• _TASK OBJECTIVE_
Please update the material below by changing every "Viewport" to "Window", keeping everything else unchanged.

• _MATERIAL TO PROCESS_

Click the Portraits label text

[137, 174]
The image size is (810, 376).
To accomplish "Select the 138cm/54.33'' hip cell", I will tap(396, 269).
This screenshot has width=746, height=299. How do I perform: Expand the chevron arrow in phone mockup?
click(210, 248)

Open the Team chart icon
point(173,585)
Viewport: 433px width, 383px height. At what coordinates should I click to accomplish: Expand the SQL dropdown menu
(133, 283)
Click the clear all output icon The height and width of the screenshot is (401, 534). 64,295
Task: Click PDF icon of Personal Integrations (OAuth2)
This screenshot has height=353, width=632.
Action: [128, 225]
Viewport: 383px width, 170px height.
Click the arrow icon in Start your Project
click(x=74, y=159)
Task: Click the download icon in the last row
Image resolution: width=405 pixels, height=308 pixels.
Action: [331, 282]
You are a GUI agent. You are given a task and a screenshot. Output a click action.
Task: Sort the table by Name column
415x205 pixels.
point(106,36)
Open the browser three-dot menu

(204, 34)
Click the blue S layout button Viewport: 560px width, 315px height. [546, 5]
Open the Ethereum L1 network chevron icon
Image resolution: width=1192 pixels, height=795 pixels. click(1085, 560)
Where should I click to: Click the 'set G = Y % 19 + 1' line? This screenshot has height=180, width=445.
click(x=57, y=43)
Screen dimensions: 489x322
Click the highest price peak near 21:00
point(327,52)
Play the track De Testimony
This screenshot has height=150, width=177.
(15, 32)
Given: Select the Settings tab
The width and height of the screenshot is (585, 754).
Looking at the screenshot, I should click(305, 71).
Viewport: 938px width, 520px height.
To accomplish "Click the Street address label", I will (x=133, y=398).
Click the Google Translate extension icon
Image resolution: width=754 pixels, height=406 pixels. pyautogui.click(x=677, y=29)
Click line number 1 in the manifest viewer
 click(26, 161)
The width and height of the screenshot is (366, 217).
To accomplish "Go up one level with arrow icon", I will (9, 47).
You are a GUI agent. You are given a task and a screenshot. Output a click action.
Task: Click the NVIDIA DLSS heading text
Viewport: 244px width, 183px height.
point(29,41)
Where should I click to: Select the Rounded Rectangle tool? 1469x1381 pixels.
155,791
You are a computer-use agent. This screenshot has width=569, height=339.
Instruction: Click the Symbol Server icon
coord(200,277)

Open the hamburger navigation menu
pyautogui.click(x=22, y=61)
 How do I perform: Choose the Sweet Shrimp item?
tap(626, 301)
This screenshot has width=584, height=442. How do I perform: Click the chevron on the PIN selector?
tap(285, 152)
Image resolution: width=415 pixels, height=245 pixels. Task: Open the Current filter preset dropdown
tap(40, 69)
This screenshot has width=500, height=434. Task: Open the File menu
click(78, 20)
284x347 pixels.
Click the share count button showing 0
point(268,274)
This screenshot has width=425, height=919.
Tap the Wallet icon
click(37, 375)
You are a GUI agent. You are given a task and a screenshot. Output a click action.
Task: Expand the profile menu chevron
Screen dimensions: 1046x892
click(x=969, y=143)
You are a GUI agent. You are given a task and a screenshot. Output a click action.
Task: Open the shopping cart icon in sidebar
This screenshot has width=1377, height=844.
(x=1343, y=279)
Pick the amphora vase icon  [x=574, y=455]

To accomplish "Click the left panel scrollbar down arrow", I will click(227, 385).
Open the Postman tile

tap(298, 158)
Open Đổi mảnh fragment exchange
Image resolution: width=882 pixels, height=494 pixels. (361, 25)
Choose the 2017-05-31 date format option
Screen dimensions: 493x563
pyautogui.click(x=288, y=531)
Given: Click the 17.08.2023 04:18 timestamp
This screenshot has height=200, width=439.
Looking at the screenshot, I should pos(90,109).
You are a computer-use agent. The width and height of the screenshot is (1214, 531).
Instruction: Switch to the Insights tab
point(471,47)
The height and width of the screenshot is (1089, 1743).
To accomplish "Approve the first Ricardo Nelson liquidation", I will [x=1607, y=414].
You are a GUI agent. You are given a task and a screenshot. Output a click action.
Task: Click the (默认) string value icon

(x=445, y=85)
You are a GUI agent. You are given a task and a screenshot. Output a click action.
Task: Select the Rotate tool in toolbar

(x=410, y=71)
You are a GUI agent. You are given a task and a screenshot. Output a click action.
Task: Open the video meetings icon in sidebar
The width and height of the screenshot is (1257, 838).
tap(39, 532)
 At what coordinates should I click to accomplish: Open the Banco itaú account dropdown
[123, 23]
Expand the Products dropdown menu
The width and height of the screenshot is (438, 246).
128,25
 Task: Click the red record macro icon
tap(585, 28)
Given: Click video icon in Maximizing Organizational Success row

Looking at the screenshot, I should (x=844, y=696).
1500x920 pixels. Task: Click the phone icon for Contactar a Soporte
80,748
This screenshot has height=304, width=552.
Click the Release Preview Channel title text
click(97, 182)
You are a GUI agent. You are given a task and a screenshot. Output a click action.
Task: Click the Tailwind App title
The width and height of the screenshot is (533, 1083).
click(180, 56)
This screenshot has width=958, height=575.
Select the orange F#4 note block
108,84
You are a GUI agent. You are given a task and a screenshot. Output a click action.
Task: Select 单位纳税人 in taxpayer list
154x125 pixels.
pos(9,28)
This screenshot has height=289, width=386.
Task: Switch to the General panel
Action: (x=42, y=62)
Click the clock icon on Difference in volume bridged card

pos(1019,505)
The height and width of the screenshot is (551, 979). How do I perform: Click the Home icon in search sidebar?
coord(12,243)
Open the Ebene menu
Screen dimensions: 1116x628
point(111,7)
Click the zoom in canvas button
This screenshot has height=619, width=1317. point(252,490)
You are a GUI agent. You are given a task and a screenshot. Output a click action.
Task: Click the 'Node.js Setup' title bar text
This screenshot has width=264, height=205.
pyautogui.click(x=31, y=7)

• _RESULT_
Click the Portraits label text

[137, 174]
The image size is (810, 376).
To accomplish "Select the 138cm/54.33'' hip cell", I will tap(396, 269).
This screenshot has width=746, height=299. How do I perform: Expand the chevron arrow in phone mockup?
click(210, 248)

Open the Team chart icon
point(173,585)
Window: 433px width, 383px height. At what coordinates should I click to accomplish: Expand the SQL dropdown menu
(133, 283)
Click the clear all output icon The height and width of the screenshot is (401, 534). 64,295
Task: Click PDF icon of Personal Integrations (OAuth2)
This screenshot has height=353, width=632.
Action: [128, 225]
Window: 383px width, 170px height.
Click the arrow icon in Start your Project
click(x=74, y=159)
Task: Click the download icon in the last row
Image resolution: width=405 pixels, height=308 pixels.
Action: [331, 282]
You are a GUI agent. You are given a task and a screenshot. Output a click action.
Task: Sort the table by Name column
415x205 pixels.
point(106,36)
Open the browser three-dot menu

(204, 34)
Click the blue S layout button Window: 560px width, 315px height. [546, 5]
Open the Ethereum L1 network chevron icon
Image resolution: width=1192 pixels, height=795 pixels. click(1085, 560)
Where should I click to: Click the 'set G = Y % 19 + 1' line? This screenshot has height=180, width=445.
click(x=57, y=43)
Screen dimensions: 489x322
Click the highest price peak near 21:00
point(327,52)
Play the track De Testimony
This screenshot has height=150, width=177.
(15, 32)
Given: Select the Settings tab
The width and height of the screenshot is (585, 754).
Looking at the screenshot, I should click(305, 71).
Window: 938px width, 520px height.
To accomplish "Click the Street address label", I will (x=133, y=398).
Click the Google Translate extension icon
Image resolution: width=754 pixels, height=406 pixels. pyautogui.click(x=677, y=29)
Click line number 1 in the manifest viewer
 click(26, 161)
The width and height of the screenshot is (366, 217).
To accomplish "Go up one level with arrow icon", I will (9, 47).
You are a GUI agent. You are given a task and a screenshot. Output a click action.
Task: Click the NVIDIA DLSS heading text
Window: 244px width, 183px height.
point(29,41)
Where should I click to: Select the Rounded Rectangle tool? 1469x1381 pixels.
155,791
You are a computer-use agent. This screenshot has width=569, height=339.
Instruction: Click the Symbol Server icon
coord(200,277)

Open the hamburger navigation menu
pyautogui.click(x=22, y=61)
 How do I perform: Choose the Sweet Shrimp item?
tap(626, 301)
This screenshot has width=584, height=442. How do I perform: Click the chevron on the PIN selector?
tap(285, 152)
Image resolution: width=415 pixels, height=245 pixels. Task: Open the Current filter preset dropdown
tap(40, 69)
This screenshot has width=500, height=434. Task: Open the File menu
click(78, 20)
284x347 pixels.
Click the share count button showing 0
point(268,274)
This screenshot has width=425, height=919.
Tap the Wallet icon
click(37, 375)
You are a GUI agent. You are given a task and a screenshot. Output a click action.
Task: Expand the profile menu chevron
Screen dimensions: 1046x892
click(x=969, y=143)
You are a GUI agent. You are given a task and a screenshot. Output a click action.
Task: Open the shopping cart icon in sidebar
This screenshot has width=1377, height=844.
(x=1343, y=279)
Pick the amphora vase icon  [x=574, y=455]

To accomplish "Click the left panel scrollbar down arrow", I will click(227, 385).
Open the Postman tile

tap(298, 158)
Open Đổi mảnh fragment exchange
Image resolution: width=882 pixels, height=494 pixels. (361, 25)
Choose the 2017-05-31 date format option
Screen dimensions: 493x563
pyautogui.click(x=288, y=531)
Given: Click the 17.08.2023 04:18 timestamp
This screenshot has height=200, width=439.
Looking at the screenshot, I should pos(90,109).
You are a computer-use agent. The width and height of the screenshot is (1214, 531).
Instruction: Switch to the Insights tab
point(471,47)
The height and width of the screenshot is (1089, 1743).
To accomplish "Approve the first Ricardo Nelson liquidation", I will [x=1607, y=414].
You are a GUI agent. You are given a task and a screenshot. Output a click action.
Task: Click the (默认) string value icon

(x=445, y=85)
You are a GUI agent. You are given a task and a screenshot. Output a click action.
Task: Select the Rotate tool in toolbar

(x=410, y=71)
You are a GUI agent. You are given a task and a screenshot. Output a click action.
Task: Open the video meetings icon in sidebar
The width and height of the screenshot is (1257, 838).
tap(39, 532)
 At what coordinates should I click to accomplish: Open the Banco itaú account dropdown
[123, 23]
Expand the Products dropdown menu
The width and height of the screenshot is (438, 246).
128,25
 Task: Click the red record macro icon
tap(585, 28)
Given: Click video icon in Maximizing Organizational Success row

Looking at the screenshot, I should (x=844, y=696).
1500x920 pixels. Task: Click the phone icon for Contactar a Soporte
80,748
This screenshot has height=304, width=552.
Click the Release Preview Channel title text
click(97, 182)
You are a GUI agent. You are given a task and a screenshot. Output a click action.
Task: Click the Tailwind App title
The width and height of the screenshot is (533, 1083).
click(180, 56)
This screenshot has width=958, height=575.
Select the orange F#4 note block
108,84
You are a GUI agent. You are given a task and a screenshot. Output a click action.
Task: Select 单位纳税人 in taxpayer list
154x125 pixels.
pos(9,28)
This screenshot has height=289, width=386.
Task: Switch to the General panel
Action: (x=42, y=62)
Click the clock icon on Difference in volume bridged card

pos(1019,505)
The height and width of the screenshot is (551, 979). How do I perform: Click the Home icon in search sidebar?
coord(12,243)
Open the Ebene menu
Screen dimensions: 1116x628
point(111,7)
Click the zoom in canvas button
This screenshot has height=619, width=1317. point(252,490)
You are a GUI agent. You are given a task and a screenshot. Output a click action.
Task: Click the 'Node.js Setup' title bar text
This screenshot has width=264, height=205.
pyautogui.click(x=31, y=7)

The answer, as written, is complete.